I just e-mailed the below to the five TDs representing my constiuency (Limerick East). I suggest anyone opposed to the NAMA legislation do similar. We need to voice our opposition to those charged with representing us.
The below may be used in full, or in part, by anyone wishing to contact their TDs. You can find a list of all TDs email addresses here.
Dear Sir / Madam,
As a resident of your constituency, I’m writing to ask you to oppose the forthcoming vote on the National Asset Management Agency (NAMA) legislation. I believe this legislation is bad for Ireland and the Irish taxpayer, and will end up costing us more than we will gain from it.
NAMA is to be charged with relieving the banks of this country of the impaired loans they are holding, in the hope that this will allow the banks to recommence lending to businesses and consumers. Unfortunately, this is based on assumptions that I believe will not unfold as the Government expects.
Firstly, in purchasing the impaired loans, a price will have to be agreed. It has already been stated that NAMA will purchase the loans at above-market prices. However, the market for the properties has collapsed, meaning finding the current market price is difficult enough, without trying to estimate a future value for the assets. Since prices haven’t yet stabilised, current market prices are likely to be biased towards the inflated valuations of the last number of years, without giving full consideration to the (very likely) scenario where valuations fall below a fair value before recovering to a fair market price. The amount paid for impaired loans can only have one winner – either NAMA purchases the loans at a discount, allowing it to profit from the sale of the assets; or, NAMA purchases the loans at a premium, allowing the banks to minimise their losses (or possibly make a profit) but increasing the loss incurred by NAMA and the Irish state.
Secondly, the assumption that banks will recommence a similar degree of lending as that leading to the property bubble is nothing but a dream. The banks caused their current grief by not adequately vetting borrowers before lending them money. This goes for both business and consumer lending. Does the Government really think that, once freed of their current basket of impaired loans, the banks will swiftly commence populating a new basket?
Lastly, with rock bottom interest rates being held by central banks, and quantitative easing occuring globally, inflation, possibly hyper-inflation, is just around the corner. We are meant to believe that the leaders of our various fiat currencies are connected enough to see the inflation coming and quickly stamp on it before it gets out of hand. I, personally, see much higher inflation rates before the excess liquidity is absorbed back into the central banks.
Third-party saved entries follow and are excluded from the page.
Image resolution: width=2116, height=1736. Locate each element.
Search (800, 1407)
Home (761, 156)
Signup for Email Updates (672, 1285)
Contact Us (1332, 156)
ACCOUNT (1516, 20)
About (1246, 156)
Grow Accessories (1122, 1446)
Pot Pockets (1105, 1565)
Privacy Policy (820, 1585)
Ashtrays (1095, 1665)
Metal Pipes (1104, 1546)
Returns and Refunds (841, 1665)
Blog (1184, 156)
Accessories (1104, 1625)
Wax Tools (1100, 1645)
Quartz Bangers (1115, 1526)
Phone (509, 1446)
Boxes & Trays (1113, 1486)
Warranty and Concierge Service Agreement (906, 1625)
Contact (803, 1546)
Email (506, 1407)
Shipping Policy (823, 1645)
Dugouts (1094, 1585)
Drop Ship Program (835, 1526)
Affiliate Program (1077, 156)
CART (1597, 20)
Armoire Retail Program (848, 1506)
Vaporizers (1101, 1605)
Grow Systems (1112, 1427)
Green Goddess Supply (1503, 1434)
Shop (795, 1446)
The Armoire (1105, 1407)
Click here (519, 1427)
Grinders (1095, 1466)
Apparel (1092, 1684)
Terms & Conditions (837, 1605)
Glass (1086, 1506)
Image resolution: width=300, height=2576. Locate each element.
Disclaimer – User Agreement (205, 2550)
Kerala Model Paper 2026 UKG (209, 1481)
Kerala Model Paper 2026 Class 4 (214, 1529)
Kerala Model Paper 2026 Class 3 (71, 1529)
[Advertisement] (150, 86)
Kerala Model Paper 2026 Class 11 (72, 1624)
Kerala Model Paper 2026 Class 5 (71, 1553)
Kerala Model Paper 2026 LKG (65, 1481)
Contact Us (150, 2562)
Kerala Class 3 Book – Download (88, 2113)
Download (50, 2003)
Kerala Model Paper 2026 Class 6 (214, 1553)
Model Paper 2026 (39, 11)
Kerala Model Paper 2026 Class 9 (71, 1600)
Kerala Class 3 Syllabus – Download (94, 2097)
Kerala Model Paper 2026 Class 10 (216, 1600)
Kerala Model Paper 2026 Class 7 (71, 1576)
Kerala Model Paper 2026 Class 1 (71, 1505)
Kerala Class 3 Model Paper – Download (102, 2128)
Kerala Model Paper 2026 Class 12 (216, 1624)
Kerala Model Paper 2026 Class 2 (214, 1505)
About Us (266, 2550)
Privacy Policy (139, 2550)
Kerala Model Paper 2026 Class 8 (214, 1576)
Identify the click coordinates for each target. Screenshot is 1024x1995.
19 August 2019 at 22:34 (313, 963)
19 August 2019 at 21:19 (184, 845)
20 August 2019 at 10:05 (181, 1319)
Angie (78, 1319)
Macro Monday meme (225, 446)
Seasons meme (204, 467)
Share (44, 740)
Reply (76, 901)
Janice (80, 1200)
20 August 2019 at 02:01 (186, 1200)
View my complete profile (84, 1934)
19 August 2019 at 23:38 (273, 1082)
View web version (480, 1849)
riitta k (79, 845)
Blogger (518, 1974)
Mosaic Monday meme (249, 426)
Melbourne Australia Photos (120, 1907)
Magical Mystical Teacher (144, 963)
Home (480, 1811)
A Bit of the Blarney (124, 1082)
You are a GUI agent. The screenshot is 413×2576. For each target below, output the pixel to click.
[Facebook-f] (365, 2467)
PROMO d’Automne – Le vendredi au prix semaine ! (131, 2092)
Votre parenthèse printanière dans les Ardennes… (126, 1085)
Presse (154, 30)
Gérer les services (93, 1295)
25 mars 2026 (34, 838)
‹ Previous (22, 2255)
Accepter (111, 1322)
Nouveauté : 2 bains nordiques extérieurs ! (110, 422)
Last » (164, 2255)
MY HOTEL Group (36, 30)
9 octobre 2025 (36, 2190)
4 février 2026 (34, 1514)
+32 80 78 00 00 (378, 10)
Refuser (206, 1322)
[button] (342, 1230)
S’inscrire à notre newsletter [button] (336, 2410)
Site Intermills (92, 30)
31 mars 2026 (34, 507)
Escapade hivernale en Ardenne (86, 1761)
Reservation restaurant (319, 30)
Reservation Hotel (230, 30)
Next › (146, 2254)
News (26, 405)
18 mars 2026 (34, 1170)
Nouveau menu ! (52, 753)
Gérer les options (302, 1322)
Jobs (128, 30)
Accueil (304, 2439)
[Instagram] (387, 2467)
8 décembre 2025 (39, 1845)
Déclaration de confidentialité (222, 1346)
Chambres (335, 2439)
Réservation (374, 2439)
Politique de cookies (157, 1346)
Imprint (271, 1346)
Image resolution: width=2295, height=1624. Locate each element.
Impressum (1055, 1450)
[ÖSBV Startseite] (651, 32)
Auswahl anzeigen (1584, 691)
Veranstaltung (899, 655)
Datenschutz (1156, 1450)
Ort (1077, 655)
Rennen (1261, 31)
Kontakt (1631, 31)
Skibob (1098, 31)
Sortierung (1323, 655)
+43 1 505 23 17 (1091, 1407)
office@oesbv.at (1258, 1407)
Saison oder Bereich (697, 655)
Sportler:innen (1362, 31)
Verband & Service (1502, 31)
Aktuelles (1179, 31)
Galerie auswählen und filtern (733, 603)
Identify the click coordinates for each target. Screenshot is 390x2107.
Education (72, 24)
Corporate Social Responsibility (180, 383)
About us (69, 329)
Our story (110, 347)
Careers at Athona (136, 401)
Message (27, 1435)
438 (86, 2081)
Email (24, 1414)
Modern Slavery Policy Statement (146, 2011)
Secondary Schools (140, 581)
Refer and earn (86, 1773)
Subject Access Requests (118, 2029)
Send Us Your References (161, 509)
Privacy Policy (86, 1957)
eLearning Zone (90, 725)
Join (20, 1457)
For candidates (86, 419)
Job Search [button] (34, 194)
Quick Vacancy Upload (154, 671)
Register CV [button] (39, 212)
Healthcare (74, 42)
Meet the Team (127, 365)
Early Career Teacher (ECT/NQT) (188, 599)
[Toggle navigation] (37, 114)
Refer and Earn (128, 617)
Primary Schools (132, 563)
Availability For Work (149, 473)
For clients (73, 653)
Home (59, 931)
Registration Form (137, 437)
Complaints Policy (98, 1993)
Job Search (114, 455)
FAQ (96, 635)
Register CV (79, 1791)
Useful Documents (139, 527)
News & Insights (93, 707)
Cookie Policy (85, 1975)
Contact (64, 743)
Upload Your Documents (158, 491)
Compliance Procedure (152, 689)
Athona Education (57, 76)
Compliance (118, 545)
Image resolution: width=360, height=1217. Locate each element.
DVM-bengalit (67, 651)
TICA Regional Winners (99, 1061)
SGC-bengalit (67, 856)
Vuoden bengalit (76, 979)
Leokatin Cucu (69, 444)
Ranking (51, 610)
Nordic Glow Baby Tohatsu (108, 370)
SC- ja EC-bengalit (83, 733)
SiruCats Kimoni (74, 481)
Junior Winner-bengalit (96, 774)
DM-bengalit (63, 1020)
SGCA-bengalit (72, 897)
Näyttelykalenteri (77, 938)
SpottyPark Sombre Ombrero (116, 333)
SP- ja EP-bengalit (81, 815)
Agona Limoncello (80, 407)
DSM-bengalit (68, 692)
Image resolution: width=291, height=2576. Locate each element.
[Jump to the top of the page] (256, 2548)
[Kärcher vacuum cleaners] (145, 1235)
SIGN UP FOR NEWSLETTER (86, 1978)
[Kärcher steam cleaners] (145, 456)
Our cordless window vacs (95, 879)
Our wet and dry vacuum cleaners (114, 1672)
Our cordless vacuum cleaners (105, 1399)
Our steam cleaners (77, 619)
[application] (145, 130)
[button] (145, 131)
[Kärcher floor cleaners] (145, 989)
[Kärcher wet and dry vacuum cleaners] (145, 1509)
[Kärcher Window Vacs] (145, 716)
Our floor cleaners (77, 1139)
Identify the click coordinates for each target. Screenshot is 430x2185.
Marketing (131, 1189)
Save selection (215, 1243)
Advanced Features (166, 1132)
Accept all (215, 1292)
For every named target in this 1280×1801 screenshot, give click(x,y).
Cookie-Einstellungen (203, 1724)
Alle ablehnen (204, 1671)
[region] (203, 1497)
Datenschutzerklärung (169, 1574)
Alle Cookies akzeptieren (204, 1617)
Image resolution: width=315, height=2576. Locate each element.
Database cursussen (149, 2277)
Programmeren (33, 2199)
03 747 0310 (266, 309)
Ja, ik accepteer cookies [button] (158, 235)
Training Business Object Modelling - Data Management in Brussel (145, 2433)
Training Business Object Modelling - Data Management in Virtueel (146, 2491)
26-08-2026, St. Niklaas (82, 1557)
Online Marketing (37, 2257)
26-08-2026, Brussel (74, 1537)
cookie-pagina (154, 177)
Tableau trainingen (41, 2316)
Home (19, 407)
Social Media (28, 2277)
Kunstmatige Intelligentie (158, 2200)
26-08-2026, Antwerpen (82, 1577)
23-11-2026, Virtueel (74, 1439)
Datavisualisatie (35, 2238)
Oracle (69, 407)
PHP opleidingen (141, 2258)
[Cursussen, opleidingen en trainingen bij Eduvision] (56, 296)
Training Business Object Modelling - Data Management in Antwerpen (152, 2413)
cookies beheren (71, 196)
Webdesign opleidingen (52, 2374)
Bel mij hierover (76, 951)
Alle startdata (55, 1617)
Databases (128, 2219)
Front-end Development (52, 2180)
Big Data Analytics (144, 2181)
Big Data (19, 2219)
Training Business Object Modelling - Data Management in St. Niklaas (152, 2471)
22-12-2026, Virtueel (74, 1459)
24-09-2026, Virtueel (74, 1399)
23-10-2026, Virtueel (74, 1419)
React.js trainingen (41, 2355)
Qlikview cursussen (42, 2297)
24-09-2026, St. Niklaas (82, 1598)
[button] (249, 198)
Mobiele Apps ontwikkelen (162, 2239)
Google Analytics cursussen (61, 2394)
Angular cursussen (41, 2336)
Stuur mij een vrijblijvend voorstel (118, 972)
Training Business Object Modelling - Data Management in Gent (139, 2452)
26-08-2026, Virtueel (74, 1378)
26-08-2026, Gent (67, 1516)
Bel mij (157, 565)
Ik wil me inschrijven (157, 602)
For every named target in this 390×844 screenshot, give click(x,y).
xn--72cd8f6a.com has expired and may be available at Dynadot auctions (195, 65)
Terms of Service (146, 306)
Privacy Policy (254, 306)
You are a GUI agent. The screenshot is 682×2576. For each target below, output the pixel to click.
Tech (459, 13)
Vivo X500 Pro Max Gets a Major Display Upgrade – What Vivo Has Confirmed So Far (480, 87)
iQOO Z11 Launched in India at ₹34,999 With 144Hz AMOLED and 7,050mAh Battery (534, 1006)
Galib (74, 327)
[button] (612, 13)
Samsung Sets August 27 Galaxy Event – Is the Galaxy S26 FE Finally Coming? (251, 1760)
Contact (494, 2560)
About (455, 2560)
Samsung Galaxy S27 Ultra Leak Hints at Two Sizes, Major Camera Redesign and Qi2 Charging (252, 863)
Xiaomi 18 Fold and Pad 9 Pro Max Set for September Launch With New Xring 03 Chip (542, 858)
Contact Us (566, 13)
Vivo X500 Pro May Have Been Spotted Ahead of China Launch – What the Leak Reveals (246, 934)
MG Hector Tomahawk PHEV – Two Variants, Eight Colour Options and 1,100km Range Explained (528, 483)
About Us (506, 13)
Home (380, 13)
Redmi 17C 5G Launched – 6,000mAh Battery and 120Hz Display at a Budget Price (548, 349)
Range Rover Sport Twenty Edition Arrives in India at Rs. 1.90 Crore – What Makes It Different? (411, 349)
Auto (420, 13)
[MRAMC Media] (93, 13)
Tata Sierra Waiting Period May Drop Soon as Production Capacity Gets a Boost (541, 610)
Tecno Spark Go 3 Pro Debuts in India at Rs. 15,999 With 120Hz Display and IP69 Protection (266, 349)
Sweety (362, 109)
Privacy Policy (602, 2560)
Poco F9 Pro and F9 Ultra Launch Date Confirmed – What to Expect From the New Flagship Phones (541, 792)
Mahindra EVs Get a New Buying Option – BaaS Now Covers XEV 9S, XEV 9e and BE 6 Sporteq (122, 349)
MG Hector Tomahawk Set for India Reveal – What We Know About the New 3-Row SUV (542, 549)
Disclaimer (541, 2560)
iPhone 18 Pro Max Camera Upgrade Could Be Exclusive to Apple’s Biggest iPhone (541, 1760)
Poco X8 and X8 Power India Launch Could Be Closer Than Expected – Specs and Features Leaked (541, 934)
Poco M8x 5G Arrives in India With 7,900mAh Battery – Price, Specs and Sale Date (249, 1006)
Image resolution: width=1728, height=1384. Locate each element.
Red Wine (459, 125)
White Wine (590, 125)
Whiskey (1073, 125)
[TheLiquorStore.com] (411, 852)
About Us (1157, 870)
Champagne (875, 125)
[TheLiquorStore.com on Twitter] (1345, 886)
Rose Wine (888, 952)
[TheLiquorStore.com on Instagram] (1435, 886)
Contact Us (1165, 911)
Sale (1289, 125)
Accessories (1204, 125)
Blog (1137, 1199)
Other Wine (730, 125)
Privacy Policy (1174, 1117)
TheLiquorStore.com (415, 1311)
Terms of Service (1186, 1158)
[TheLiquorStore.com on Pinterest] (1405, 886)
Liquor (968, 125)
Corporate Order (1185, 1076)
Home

This will only serve to give the illusion of profit in the NAMA portfolio, since our media report only the simple “facts” of economic situations. In fact, we will have lost money on these assets due to the erosion of the purchasing power of our money through inflation. This simplified situation doesn’t even consider the cost of running NAMA.
The major correction currently underway consists of two parts. First, over-indebted people are reducing their debt load; and second, house prices are returning to a fair value. Over the last 10 years it became increasingly more difficult for the average person or family to purchase their average home. This could not continue forever. And, because people are now spending less, the consumer economy is contracting, causing job losses. This enters an infinite loop of spending decreases, job losses and debt defaults which will not be fixed quickly. This problem has to work itself out. By preventing the necessary business closures and bankruptcies (through legislation like NAMA), we are only prolonging the pain and pushing the recovery date out further.
I hope the above gives you some food for thought. Please don’t accept the Government’s estimates at face value. Rather, look at the overall trends, and notice that NAMA can only be a good deal for the Irish taxpayer if the loans are purchased now at a steep discount.